MLX in the forms I have tried (LM Studio, oMLX) with the models I have tried (Gemma and Qwen) have both been apparently slower, yes.

I have not done in-depth, really controlled testing and there is much about performance tuning I don't understand, but it's fairly clear to me that on an M1 Max, MLX does not have the massive advantage it may have on other machines or other models.

It is wholly possible that MLX is _much_ better on the M3 and up, because the neural engine is that much better.

Frankly I think llama.cpp may simply have caught up quite a lot.

MTP is the same issue. There is always a chance that adding a separate MTP draft model has more compute overhead than it brings in terms of speedup, and since I am using an older machine and the MoE models, I am not actually in a zone where MTP can actually add much. What happens is that there's an enormous advantage in speed handling while the prompt and the early reasoning and it then tails off dramatically to be worse, on average, than non MTP.

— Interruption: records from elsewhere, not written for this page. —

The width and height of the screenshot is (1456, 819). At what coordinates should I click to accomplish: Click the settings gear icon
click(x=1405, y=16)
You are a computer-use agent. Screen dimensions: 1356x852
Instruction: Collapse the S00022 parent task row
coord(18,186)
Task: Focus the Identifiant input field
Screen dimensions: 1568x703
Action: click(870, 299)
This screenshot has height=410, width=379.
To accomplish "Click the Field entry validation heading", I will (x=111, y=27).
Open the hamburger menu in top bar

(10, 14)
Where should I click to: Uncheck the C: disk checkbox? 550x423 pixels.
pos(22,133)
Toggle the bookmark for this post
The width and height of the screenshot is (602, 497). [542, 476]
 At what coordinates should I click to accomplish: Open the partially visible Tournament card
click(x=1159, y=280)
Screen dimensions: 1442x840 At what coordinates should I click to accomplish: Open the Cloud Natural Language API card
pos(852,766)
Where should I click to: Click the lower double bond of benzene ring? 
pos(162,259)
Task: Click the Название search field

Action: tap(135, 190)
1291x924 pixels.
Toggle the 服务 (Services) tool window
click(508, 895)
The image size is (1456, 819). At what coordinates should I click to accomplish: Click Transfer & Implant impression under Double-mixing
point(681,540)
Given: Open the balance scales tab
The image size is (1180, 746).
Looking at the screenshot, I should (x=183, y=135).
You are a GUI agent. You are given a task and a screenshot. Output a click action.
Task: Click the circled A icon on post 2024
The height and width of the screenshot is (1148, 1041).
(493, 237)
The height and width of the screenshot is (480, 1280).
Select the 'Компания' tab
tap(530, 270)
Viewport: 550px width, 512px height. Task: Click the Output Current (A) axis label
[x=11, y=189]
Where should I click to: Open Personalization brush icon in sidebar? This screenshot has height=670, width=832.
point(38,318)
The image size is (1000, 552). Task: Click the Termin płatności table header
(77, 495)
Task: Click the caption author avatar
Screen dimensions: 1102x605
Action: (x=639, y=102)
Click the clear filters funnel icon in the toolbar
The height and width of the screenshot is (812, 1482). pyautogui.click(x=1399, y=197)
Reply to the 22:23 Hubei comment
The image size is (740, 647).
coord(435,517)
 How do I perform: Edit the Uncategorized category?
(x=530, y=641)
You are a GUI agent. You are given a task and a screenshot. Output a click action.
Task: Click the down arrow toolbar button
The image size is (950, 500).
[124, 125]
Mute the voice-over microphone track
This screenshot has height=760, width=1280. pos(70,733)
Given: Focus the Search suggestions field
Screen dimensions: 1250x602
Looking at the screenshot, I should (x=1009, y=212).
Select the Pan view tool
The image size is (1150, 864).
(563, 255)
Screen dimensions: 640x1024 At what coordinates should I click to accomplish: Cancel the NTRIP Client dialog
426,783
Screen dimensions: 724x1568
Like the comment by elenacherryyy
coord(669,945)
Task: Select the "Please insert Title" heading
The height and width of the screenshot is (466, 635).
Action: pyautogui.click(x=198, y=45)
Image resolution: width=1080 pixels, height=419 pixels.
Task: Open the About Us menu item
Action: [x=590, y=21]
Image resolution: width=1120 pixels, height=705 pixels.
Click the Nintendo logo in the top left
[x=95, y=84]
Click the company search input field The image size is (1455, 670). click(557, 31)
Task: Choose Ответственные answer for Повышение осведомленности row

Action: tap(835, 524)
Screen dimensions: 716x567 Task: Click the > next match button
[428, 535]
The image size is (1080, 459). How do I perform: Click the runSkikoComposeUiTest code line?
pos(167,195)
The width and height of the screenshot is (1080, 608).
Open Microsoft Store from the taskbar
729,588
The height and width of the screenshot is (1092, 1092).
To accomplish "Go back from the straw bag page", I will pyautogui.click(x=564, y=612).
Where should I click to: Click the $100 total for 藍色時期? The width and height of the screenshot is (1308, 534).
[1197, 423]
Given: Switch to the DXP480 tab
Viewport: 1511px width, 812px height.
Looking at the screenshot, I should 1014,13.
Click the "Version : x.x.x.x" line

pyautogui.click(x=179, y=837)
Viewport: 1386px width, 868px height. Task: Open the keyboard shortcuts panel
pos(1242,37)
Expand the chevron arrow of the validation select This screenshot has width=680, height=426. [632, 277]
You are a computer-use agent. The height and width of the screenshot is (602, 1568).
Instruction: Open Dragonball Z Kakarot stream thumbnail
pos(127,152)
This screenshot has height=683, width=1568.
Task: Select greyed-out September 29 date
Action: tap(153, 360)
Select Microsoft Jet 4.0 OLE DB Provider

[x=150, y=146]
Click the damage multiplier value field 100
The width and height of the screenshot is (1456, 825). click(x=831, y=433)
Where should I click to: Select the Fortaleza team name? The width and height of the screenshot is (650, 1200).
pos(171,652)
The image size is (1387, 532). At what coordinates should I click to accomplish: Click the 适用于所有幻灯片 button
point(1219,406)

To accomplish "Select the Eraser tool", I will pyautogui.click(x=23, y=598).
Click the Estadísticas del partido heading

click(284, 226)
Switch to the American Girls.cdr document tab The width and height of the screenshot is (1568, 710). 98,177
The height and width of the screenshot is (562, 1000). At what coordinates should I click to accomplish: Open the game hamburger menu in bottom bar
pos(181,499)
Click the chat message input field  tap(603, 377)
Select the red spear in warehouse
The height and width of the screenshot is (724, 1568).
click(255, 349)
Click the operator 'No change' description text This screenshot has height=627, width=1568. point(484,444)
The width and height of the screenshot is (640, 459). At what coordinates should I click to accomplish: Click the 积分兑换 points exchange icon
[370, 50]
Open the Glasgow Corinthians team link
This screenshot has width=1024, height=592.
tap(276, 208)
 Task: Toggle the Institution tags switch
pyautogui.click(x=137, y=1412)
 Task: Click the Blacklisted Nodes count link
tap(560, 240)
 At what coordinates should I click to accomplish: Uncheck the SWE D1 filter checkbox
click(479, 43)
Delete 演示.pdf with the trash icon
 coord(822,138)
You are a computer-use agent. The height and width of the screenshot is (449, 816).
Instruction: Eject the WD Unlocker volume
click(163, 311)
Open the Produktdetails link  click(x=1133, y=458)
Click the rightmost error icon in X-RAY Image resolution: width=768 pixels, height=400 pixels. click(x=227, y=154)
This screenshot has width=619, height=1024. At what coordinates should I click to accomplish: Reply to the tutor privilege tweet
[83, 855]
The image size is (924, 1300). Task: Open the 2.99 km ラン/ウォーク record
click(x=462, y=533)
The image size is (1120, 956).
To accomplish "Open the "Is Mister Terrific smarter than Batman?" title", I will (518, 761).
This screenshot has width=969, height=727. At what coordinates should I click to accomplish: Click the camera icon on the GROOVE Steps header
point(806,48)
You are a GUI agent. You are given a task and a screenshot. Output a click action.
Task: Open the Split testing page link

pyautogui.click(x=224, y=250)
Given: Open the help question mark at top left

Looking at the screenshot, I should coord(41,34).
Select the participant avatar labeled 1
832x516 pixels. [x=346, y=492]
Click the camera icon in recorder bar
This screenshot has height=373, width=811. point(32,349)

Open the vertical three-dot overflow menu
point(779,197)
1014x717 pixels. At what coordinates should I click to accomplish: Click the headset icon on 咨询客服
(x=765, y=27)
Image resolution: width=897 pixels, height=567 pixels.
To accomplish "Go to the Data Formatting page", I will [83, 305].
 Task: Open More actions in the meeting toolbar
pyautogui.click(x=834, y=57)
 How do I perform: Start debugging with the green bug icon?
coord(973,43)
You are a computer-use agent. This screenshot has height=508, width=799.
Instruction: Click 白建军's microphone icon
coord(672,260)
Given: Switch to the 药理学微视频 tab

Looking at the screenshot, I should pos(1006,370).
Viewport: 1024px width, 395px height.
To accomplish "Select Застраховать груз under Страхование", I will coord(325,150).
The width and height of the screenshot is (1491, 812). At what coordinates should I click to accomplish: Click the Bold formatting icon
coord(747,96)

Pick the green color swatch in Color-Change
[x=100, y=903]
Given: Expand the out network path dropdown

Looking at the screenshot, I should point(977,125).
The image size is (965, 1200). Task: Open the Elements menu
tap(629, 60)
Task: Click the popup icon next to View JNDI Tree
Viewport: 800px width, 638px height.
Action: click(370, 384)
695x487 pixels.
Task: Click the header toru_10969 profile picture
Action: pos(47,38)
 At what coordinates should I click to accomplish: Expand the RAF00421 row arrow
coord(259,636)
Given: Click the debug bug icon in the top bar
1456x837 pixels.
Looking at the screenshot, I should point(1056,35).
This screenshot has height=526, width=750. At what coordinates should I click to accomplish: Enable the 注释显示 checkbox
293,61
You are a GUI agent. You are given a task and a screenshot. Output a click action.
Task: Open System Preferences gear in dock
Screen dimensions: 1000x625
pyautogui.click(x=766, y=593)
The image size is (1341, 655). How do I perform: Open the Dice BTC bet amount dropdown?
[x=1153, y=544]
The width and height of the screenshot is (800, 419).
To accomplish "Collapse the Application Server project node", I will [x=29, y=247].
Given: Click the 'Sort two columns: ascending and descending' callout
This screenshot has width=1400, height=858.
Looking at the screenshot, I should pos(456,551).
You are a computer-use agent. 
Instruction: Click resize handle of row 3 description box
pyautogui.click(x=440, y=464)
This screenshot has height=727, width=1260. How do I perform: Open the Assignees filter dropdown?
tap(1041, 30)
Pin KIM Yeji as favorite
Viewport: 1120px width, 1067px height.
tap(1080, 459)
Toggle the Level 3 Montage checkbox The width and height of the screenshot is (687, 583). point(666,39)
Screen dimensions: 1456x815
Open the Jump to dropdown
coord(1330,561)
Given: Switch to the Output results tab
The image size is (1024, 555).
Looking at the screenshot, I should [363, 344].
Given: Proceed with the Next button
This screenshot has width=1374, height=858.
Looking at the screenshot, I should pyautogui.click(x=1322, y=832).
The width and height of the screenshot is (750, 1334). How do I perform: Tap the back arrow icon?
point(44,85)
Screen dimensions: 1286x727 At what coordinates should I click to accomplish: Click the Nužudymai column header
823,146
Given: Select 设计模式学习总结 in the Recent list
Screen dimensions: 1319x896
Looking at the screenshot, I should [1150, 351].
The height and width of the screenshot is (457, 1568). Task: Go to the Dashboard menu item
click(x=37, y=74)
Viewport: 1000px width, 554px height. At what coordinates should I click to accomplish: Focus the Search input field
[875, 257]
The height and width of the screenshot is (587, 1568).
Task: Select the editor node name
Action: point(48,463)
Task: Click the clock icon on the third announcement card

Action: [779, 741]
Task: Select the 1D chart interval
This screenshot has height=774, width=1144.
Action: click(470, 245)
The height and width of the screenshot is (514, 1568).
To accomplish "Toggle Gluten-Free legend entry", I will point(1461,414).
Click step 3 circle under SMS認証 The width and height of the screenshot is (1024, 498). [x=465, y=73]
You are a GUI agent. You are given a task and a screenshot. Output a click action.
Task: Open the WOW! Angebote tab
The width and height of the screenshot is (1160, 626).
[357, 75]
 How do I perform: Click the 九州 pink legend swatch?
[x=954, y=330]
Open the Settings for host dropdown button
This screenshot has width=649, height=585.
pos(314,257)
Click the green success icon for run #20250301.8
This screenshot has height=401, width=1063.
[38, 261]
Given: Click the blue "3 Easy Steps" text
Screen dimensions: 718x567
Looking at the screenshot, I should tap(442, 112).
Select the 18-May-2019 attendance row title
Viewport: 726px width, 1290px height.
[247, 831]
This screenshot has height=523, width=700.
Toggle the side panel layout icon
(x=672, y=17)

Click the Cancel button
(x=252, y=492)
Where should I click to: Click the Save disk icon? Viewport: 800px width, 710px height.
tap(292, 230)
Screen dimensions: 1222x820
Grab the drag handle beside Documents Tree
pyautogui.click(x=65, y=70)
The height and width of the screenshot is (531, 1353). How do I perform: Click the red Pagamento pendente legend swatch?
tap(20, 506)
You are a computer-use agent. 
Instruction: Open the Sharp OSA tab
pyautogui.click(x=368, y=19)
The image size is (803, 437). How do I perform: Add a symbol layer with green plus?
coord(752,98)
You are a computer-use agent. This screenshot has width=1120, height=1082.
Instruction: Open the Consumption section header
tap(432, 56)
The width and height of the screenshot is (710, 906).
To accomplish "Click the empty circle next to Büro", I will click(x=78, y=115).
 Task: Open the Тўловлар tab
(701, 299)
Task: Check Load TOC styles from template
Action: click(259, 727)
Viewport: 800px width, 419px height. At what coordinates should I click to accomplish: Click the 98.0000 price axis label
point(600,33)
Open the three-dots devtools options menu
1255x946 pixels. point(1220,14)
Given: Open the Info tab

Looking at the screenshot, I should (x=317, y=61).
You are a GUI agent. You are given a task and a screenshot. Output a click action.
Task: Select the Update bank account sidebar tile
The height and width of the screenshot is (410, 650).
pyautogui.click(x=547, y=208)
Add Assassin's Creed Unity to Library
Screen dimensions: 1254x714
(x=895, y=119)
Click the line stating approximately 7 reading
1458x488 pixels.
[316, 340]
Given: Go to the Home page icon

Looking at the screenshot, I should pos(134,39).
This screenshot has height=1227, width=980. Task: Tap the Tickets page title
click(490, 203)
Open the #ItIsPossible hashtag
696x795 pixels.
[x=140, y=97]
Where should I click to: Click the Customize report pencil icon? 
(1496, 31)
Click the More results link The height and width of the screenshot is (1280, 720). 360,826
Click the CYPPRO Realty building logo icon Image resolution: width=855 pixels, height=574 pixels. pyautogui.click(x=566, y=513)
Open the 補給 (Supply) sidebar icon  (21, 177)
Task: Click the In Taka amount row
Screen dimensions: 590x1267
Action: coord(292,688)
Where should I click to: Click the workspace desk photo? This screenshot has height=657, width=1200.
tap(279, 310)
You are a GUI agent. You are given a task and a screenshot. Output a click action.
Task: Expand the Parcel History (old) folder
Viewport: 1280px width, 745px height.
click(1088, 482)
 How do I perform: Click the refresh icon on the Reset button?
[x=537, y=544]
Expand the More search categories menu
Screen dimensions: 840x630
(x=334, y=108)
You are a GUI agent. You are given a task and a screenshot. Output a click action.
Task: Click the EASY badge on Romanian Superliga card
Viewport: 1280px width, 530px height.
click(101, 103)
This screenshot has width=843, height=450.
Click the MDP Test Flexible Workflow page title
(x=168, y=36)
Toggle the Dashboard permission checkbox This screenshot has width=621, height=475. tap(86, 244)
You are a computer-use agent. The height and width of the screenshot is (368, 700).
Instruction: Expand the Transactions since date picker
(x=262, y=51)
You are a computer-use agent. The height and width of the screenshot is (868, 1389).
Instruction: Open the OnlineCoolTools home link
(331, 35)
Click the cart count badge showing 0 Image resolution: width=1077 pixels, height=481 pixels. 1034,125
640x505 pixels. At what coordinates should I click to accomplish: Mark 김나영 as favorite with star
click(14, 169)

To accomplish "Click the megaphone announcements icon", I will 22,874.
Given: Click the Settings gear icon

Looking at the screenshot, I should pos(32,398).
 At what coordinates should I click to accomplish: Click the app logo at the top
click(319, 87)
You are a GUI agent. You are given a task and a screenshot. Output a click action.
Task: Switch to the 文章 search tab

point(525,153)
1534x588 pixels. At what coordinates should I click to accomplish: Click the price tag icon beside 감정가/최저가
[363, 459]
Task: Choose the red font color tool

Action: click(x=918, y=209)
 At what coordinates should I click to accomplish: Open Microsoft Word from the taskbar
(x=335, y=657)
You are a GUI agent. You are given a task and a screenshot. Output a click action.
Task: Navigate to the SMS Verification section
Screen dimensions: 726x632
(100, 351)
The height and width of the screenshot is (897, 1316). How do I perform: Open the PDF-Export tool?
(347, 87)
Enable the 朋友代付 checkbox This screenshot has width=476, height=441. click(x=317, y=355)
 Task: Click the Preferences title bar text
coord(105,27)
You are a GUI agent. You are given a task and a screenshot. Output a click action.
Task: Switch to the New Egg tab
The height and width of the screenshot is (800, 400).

(Qwen 3.5 35B shows, possibly, a small advantage if its internal MTP is enabled. But it is small — 10% maybe.)

For the 26B Gemma 4, MLX and MTP combined were noticeably slower than the GGUF is with llama.cpp.

If it were a newer machine with a larger, dense model, I'd definitely expect to see an advantage from MTP, and it is possible that there are some parameters I can tweak (duplicate token penalty, temperature, shared cache stuff) that give MTP more of an edge (keep its successful prediction rate higher).

Either way, it feels like the smallish gain I will see on this particular bit of kit might not be worth the long, long journey down that rabbit hole right now.

amboo7 14 hours ago [ - ]

I also have an M1 Max 64GB: Qwen 3.6 benefits from MTP (after rounds of parameter optimization). MLX was unstable (haven't tried it recently), faster at TG but slower at PP, so inconclusive.

dofm 8 hours ago [ - ]

Yeah. I have not really tinkered much with parameter optimisation for the 35B model with MTP. Would be interested to see what you've found.

I'm using the GGUF too; it appears slightly faster in llama.cpp now than current LM Studio but it's not clear to me if that is down to LM Studio having a little more code overhead, older llama.cpp under the hood, or just parameter differences.

amboo7 6 hours ago [ - ]

[dead]